- Developer: 22cans
- Publishers: DeNA 22cans (PC)
- Producers: Matt Jeffery Jemma Harris
- Designer: Peter Molyneux
- Engine: Marmalade
- Platforms: Microsoft Windows OS X iOS Android Fire OS
- Release: Windows, OS X 13 September 2013 (Early access) iOS 7 August 2014 Android 27 November 2014
- Genres: God game, strategy game
- Mode: Single-player

= Godus =

Godus is a god video game developed by 22cans and published by DeNA. The company launched a Kickstarter campaign to raise funds and met their funding goal on 20 December 2012. Godus was designed by Peter Molyneux, who described it as the spiritual successor to his earlier creation, Populous. A real-time strategy, combat game spin-off, Godus Wars, was released in 2016. While the mobile versions of Godus continue to be updated, the PC editions of both games never left Steam Early Access, and are no longer available for purchase on the Steam store.

== Gameplay ==
The player starts out by saving a man and a woman from drowning. Once the player leads them to the Promised Land, they will settle down and build a tent. They will expand the settlement by breeding and building another tent to live in. By using this strategy, the player will explore the world and improve the population through the ages. The main feature of this game is that the player is able to redesign the land stratum at will. Different strata require different amounts of "Belief", which operates like an in-game currency, to modify. The player will be able to explore at least one other world after finding a certain ship and gathering enough resources to repair it. The player will need to build more housing dwellings, which increases the population that worships the player. As the population grows, the player will be rewarded with cards that will give access to more powers and grant new abilities and behaviours to the population, as well.

== Development ==
Godus was the effort of game designer Peter Molyneux and his development studio 22cans. The game is the spiritual successor to Molyneux's earlier creation, Populous, and is inspired by his other titles: Dungeon Keeper and Black & White. Molyneux left his position at Microsoft in March 2012 to found 22cans. With a staff of 20 people, the studio released its first game, Curiosity – What's Inside the Cube?, on 6 November 2012, and began working on Godus.

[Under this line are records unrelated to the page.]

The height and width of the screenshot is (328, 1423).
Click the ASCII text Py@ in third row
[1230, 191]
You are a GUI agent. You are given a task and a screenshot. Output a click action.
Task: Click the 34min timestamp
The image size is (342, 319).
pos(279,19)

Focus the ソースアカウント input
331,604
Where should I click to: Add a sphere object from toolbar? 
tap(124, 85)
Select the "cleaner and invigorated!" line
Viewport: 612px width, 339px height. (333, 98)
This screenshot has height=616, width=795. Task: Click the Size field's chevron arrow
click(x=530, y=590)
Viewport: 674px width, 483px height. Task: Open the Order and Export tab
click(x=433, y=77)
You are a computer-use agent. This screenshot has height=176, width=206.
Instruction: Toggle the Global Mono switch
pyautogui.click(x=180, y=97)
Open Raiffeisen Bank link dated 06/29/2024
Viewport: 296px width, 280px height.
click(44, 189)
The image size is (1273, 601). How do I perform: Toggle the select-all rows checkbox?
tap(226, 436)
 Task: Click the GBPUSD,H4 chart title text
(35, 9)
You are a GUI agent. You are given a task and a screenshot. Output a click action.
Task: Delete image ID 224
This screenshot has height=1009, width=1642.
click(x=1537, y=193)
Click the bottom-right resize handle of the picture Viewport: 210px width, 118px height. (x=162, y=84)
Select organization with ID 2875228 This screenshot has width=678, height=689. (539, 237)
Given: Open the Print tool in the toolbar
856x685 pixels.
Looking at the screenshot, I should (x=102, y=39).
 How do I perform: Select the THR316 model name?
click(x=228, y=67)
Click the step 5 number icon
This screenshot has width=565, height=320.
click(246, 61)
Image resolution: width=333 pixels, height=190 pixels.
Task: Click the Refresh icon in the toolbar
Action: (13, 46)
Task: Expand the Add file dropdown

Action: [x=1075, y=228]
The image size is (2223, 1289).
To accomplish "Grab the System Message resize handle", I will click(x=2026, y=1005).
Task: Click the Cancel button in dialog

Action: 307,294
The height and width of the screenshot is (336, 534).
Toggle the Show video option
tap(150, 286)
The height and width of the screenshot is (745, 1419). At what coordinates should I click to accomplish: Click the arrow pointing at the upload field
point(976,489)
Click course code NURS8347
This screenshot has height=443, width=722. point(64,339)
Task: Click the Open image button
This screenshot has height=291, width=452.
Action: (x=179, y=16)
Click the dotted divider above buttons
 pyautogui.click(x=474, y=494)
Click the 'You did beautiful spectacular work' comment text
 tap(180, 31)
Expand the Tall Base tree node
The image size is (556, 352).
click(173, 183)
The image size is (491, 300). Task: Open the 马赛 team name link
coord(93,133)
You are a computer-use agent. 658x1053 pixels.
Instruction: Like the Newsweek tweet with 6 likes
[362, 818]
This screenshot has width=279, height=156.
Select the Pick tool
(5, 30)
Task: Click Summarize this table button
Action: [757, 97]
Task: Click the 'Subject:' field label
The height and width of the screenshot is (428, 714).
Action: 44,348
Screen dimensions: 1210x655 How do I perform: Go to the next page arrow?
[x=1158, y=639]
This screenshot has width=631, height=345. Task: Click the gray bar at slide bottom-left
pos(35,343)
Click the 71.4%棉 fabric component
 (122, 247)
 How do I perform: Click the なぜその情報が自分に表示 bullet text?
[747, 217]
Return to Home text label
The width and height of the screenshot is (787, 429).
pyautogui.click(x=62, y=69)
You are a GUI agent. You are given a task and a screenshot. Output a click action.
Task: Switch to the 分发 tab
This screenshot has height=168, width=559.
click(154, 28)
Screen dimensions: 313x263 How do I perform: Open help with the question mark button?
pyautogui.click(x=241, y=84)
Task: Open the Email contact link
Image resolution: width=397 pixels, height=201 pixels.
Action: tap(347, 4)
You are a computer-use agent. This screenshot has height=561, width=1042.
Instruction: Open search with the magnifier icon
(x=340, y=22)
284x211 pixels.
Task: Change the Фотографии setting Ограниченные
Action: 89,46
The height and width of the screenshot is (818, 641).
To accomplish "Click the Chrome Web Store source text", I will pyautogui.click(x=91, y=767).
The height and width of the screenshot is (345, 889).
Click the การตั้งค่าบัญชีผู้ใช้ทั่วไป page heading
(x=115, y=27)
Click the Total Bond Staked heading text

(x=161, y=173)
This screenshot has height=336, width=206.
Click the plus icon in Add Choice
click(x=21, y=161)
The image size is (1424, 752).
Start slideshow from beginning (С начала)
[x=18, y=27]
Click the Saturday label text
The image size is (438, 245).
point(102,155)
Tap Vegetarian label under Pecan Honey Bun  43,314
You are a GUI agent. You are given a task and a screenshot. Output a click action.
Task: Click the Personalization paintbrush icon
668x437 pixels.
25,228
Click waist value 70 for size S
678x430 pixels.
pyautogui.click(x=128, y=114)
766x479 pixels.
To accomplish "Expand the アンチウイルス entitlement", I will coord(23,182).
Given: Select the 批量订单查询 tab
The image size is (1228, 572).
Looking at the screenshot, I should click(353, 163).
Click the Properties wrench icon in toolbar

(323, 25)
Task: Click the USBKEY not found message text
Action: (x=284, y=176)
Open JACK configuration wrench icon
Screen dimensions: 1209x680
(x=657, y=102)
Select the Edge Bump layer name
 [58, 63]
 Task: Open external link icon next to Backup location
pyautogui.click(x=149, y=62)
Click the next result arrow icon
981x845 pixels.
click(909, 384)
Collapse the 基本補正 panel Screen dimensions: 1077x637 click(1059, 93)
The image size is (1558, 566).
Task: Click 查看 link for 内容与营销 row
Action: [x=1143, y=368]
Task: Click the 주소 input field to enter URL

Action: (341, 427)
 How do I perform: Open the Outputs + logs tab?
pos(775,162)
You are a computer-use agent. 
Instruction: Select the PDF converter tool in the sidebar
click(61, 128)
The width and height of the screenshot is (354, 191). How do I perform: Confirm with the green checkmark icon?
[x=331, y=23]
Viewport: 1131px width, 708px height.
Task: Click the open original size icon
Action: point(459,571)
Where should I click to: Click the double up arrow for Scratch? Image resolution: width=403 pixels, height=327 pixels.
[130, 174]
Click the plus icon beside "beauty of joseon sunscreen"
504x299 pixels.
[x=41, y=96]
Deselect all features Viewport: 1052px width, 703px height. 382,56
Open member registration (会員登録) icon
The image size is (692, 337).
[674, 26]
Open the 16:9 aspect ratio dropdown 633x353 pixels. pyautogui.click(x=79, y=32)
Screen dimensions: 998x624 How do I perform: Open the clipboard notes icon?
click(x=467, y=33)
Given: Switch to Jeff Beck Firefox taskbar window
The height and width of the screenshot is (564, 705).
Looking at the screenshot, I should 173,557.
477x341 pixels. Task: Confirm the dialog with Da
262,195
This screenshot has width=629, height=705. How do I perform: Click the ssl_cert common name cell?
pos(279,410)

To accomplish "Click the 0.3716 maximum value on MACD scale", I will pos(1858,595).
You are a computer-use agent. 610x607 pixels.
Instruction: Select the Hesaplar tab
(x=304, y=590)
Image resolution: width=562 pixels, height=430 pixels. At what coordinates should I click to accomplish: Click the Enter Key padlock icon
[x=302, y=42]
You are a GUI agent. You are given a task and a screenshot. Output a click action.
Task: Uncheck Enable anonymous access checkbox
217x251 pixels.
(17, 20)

The company launched a Kickstarter campaign to help crowdfund the costs of producing the game, and the campaign met its funding goal of on 20 December 2012. Although the game was only funded two days before the campaign ended, any remaining pledges would be put towards stretch goals which would add features to the game such as more single-player modes, a cooperative mode, and adding support for Linux and the Ouya platform. 22cans planned to release a prototype of the game on 13 December 2012, in an effort to attract more backers to the campaign. At the close of the campaign, was raised and five out of the six stretch goals were reached, failing to achieve the goal for Linux and Ouya support. As of 21 December 2012, Molyneux had not set a release date for the game. As of 13 September 2013, Godus was released on Steam Early Access as a beta version.

A freemium iOS version of the game was released 7 August 2014, and the Android version was released on 27 November 2014.

With the end of 22cans' first game, Curiosity – What's Inside the Cube?, it was revealed that in Godus a single person will reign as the virtual god over all other players, with the ability to "intrinsically decide on the rules that the game is played by." It was also revealed that this same player will receive 1% of the revenue made by the game. As of February 2015, the winner Bryan Henderson had still not received the prize. In March 2017, Molyneux claimed that Godus had not made a profit and Henderson would not receive money.

In February 2015, 22cans switched focus to another title The Trail: Frontier Challenge, and the remaining Godus development team acknowledged that they "simply can't see us delivering all the features promised on the KickStarter page." Due to Molyneux's apparent abandonment of the project, contrary to his earlier enthusiasm, many fans requested refunds. Furthermore, fans frequently cited "disgraceful treatment" and blatant lying in association with Godus, and by extension Molyneux.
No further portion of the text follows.